Similarly, the large loan size (4+ standard deviations above average) pushes the prediction even further toward high risk, with a substantial SHAP value of 6.51. This is a dominant factor that almoves the prediction from low risk to high risk when considered alongside the debt-to-income ratio.


Conclusions:

  • The IBA shows an improvement from 98% in Model 1 to 99% in Model 2 when applying oversampling. This improvement is due to increase in the recall for hig-risk loans.

  • If we assumed that the benefit of preventing taking a bad loan is larger than the opportunity cost of not taking a good loan, then we prefer using the model 2 with the imbalance treatment, which is slighly better overall than the regular logistic model.

  • The features that more contributed to determine risk are debt-to-income-ratio, derogatory marks, and loan size. The other features has significantly less importance, but none has zero contribution.


Coming improvements

Since the performance of both models are pretty close, we will execute cross validation for the definitive selection of the best moodel.


Technologies Used

This project is developed in Python using JupyterLab as the interactive environment. The analysis relies heavily on the Scikit-learn (SkLearn) library, particularly the following modules:

  • metrics for performance evaluation
  • preprocessing for data preparation
  • model_selection for splitting data and cross-validation
  • linear_model for model development

Additional libraries used include:

  • NumPy for numerical computations
  • Pandas for data manipulation and analysis
  • shap for feature importance
  • imblearn for the treatment of imbalance and imbalance metrics
  • Pathlib for file handling
  • Warnings to manage warning messages in the code

Installation Guide

  • Clone the github repository

  • Install the dependencies by running: pip install -r requirements.txt in the repository directory in your terminal


Contributors

This project was created by Paola Carvajal Almeida.

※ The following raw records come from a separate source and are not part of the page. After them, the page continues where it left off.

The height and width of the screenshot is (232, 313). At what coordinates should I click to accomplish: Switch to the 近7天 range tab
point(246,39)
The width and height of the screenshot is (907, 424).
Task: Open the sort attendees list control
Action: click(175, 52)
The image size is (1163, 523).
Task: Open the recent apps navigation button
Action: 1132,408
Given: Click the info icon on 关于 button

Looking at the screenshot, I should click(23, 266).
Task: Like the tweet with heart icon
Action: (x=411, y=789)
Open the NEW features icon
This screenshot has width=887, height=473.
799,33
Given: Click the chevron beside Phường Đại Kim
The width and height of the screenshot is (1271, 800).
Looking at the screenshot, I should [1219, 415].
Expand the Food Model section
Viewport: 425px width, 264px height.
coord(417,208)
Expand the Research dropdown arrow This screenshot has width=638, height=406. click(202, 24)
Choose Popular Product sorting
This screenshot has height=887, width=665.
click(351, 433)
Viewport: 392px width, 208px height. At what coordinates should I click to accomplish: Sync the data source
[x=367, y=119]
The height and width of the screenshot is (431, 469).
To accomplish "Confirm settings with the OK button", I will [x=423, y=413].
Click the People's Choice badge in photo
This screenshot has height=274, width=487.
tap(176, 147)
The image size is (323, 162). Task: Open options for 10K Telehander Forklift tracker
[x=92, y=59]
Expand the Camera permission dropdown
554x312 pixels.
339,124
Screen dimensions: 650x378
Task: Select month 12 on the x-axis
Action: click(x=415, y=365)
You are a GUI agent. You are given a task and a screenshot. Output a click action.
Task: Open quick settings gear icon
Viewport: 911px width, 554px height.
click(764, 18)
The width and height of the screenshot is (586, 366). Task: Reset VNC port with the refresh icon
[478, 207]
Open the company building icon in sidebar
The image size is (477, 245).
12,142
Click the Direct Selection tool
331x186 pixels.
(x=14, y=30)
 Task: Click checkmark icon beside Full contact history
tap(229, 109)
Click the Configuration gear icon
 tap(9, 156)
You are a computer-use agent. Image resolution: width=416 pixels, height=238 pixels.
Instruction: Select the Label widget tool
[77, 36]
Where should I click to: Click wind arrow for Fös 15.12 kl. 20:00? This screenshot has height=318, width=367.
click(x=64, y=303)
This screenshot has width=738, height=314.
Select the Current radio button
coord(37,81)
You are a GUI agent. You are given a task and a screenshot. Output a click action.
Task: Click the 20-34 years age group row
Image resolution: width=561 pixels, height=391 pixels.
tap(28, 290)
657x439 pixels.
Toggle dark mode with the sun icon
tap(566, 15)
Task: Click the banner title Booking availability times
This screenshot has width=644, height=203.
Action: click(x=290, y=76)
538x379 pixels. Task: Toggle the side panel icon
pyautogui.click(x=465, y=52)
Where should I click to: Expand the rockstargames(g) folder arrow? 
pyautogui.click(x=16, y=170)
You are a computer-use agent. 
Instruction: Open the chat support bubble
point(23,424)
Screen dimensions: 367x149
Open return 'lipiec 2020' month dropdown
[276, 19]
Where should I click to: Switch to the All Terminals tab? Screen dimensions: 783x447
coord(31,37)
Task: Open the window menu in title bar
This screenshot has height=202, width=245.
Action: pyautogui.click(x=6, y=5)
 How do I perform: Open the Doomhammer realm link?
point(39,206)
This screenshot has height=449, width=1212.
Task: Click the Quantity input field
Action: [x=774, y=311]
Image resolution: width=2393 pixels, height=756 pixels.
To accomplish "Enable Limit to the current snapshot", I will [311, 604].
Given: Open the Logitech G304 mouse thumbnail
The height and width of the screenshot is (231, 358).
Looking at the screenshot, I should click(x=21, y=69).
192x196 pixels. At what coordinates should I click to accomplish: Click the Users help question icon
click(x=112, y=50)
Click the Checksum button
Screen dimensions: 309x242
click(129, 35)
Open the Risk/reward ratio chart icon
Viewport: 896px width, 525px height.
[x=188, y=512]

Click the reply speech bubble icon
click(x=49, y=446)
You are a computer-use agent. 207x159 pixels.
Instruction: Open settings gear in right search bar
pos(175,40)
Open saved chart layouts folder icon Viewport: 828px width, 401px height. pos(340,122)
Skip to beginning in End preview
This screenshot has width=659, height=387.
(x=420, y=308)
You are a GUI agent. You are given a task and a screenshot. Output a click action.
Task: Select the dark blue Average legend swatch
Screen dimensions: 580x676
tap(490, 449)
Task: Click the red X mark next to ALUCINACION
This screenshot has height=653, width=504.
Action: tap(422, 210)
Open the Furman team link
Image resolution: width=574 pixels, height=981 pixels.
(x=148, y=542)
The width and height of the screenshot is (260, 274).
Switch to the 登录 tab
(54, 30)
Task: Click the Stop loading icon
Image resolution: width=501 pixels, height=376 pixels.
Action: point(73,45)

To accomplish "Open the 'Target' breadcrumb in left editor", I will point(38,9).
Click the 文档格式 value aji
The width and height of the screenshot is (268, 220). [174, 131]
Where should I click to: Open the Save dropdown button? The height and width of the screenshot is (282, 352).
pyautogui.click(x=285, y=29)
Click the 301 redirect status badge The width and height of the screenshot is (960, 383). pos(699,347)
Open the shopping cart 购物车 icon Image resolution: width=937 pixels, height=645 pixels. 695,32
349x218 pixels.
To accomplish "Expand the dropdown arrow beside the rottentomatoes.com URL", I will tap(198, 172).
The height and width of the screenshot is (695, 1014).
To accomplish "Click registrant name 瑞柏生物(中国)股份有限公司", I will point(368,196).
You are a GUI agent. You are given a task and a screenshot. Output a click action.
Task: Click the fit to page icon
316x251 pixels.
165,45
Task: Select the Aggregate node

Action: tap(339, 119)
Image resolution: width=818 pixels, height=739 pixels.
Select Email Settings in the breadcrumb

Feel free to reach out via email: paola.antonieta@gmail.com

You can also view my LinkedIn profile here.


License

This project is licensed under the MIT License. This license permits the use, modification, and distribution of the code, provided that the original copyright and license notice are retained in derivative works. The license does not include a patent grant and absolves the author of any liability arising from the use of the code.

For more details, you can review the full license text in the project repository.